▸ Exercise aim:
Nothing in the records may change. Output them all exactly.

(Stored data)
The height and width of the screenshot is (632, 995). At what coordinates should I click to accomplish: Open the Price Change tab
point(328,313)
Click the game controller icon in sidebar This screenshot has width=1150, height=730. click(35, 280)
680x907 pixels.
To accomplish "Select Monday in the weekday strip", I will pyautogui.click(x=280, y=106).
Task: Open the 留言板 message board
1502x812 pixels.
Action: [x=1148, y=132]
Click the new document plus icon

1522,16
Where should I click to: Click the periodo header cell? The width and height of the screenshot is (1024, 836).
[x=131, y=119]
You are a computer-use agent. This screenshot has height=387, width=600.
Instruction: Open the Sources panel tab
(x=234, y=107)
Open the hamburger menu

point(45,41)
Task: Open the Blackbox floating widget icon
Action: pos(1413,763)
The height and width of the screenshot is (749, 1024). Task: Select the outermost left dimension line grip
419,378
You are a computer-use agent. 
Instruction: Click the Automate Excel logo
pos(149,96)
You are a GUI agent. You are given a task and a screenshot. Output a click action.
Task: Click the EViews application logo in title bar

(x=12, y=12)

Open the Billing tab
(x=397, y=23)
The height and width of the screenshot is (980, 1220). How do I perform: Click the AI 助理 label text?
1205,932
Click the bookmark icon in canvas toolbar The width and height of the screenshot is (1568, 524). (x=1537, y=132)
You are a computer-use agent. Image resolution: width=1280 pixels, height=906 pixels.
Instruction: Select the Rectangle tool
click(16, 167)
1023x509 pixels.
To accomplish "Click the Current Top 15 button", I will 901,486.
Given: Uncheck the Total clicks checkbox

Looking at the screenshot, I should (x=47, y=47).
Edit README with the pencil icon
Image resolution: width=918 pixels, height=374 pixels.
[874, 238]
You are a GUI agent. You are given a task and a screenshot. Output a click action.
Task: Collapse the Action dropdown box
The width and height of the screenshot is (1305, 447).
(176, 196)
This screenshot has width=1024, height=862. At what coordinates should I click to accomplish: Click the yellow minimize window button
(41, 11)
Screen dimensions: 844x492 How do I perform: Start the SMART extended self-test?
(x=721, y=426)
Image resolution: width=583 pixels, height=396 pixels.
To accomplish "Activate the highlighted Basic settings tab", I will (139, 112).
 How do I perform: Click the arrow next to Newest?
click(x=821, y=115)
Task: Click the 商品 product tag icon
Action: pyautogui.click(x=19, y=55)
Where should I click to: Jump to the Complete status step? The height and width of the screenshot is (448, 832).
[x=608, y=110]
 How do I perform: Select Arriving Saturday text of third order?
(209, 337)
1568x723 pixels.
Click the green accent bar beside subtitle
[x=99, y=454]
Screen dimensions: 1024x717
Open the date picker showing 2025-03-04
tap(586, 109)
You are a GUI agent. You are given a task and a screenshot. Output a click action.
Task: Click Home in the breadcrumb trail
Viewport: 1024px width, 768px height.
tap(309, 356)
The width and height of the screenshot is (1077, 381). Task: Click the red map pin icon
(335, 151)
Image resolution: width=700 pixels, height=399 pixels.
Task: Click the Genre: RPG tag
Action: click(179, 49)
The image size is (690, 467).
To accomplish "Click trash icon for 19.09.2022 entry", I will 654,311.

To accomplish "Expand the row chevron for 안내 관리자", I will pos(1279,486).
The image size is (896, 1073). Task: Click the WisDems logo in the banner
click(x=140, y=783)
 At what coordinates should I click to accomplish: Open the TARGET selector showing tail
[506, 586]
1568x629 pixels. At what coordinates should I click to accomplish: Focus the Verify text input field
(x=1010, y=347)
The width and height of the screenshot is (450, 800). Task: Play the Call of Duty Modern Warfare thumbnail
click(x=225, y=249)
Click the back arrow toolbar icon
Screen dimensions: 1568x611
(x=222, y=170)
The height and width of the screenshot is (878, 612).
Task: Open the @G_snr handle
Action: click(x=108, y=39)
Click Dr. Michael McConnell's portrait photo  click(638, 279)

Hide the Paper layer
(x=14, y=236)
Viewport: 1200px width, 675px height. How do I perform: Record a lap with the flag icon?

▸ Answer area:
The height and width of the screenshot is (632, 995). At what coordinates should I click to accomplish: Open the Price Change tab
point(328,313)
Click the game controller icon in sidebar This screenshot has width=1150, height=730. click(35, 280)
680x907 pixels.
To accomplish "Select Monday in the weekday strip", I will pyautogui.click(x=280, y=106).
Task: Open the 留言板 message board
1502x812 pixels.
Action: [x=1148, y=132]
Click the new document plus icon

1522,16
Where should I click to: Click the periodo header cell? The width and height of the screenshot is (1024, 836).
[x=131, y=119]
You are a computer-use agent. This screenshot has height=387, width=600.
Instruction: Open the Sources panel tab
(x=234, y=107)
Open the hamburger menu

point(45,41)
Task: Open the Blackbox floating widget icon
Action: pos(1413,763)
The height and width of the screenshot is (749, 1024). Task: Select the outermost left dimension line grip
419,378
You are a computer-use agent. 
Instruction: Click the Automate Excel logo
pos(149,96)
You are a GUI agent. You are given a task and a screenshot. Output a click action.
Task: Click the EViews application logo in title bar

(x=12, y=12)

Open the Billing tab
(x=397, y=23)
The height and width of the screenshot is (980, 1220). How do I perform: Click the AI 助理 label text?
1205,932
Click the bookmark icon in canvas toolbar The width and height of the screenshot is (1568, 524). (x=1537, y=132)
You are a computer-use agent. Image resolution: width=1280 pixels, height=906 pixels.
Instruction: Select the Rectangle tool
click(16, 167)
1023x509 pixels.
To accomplish "Click the Current Top 15 button", I will 901,486.
Given: Uncheck the Total clicks checkbox

Looking at the screenshot, I should (x=47, y=47).
Edit README with the pencil icon
Image resolution: width=918 pixels, height=374 pixels.
[874, 238]
You are a GUI agent. You are given a task and a screenshot. Output a click action.
Task: Collapse the Action dropdown box
The width and height of the screenshot is (1305, 447).
(176, 196)
This screenshot has width=1024, height=862. At what coordinates should I click to accomplish: Click the yellow minimize window button
(41, 11)
Screen dimensions: 844x492 How do I perform: Start the SMART extended self-test?
(x=721, y=426)
Image resolution: width=583 pixels, height=396 pixels.
To accomplish "Activate the highlighted Basic settings tab", I will (139, 112).
 How do I perform: Click the arrow next to Newest?
click(x=821, y=115)
Task: Click the 商品 product tag icon
Action: pyautogui.click(x=19, y=55)
Where should I click to: Jump to the Complete status step? The height and width of the screenshot is (448, 832).
[x=608, y=110]
 How do I perform: Select Arriving Saturday text of third order?
(209, 337)
1568x723 pixels.
Click the green accent bar beside subtitle
[x=99, y=454]
Screen dimensions: 1024x717
Open the date picker showing 2025-03-04
tap(586, 109)
You are a GUI agent. You are given a task and a screenshot. Output a click action.
Task: Click Home in the breadcrumb trail
Viewport: 1024px width, 768px height.
tap(309, 356)
The width and height of the screenshot is (1077, 381). Task: Click the red map pin icon
(335, 151)
Image resolution: width=700 pixels, height=399 pixels.
Task: Click the Genre: RPG tag
Action: click(179, 49)
The image size is (690, 467).
To accomplish "Click trash icon for 19.09.2022 entry", I will 654,311.

To accomplish "Expand the row chevron for 안내 관리자", I will pos(1279,486).
The image size is (896, 1073). Task: Click the WisDems logo in the banner
click(x=140, y=783)
 At what coordinates should I click to accomplish: Open the TARGET selector showing tail
[506, 586]
1568x629 pixels. At what coordinates should I click to accomplish: Focus the Verify text input field
(x=1010, y=347)
The width and height of the screenshot is (450, 800). Task: Play the Call of Duty Modern Warfare thumbnail
click(x=225, y=249)
Click the back arrow toolbar icon
Screen dimensions: 1568x611
(x=222, y=170)
The height and width of the screenshot is (878, 612).
Task: Open the @G_snr handle
Action: click(x=108, y=39)
Click Dr. Michael McConnell's portrait photo  click(638, 279)

Hide the Paper layer
(x=14, y=236)
Viewport: 1200px width, 675px height. How do I perform: Record a lap with the flag icon?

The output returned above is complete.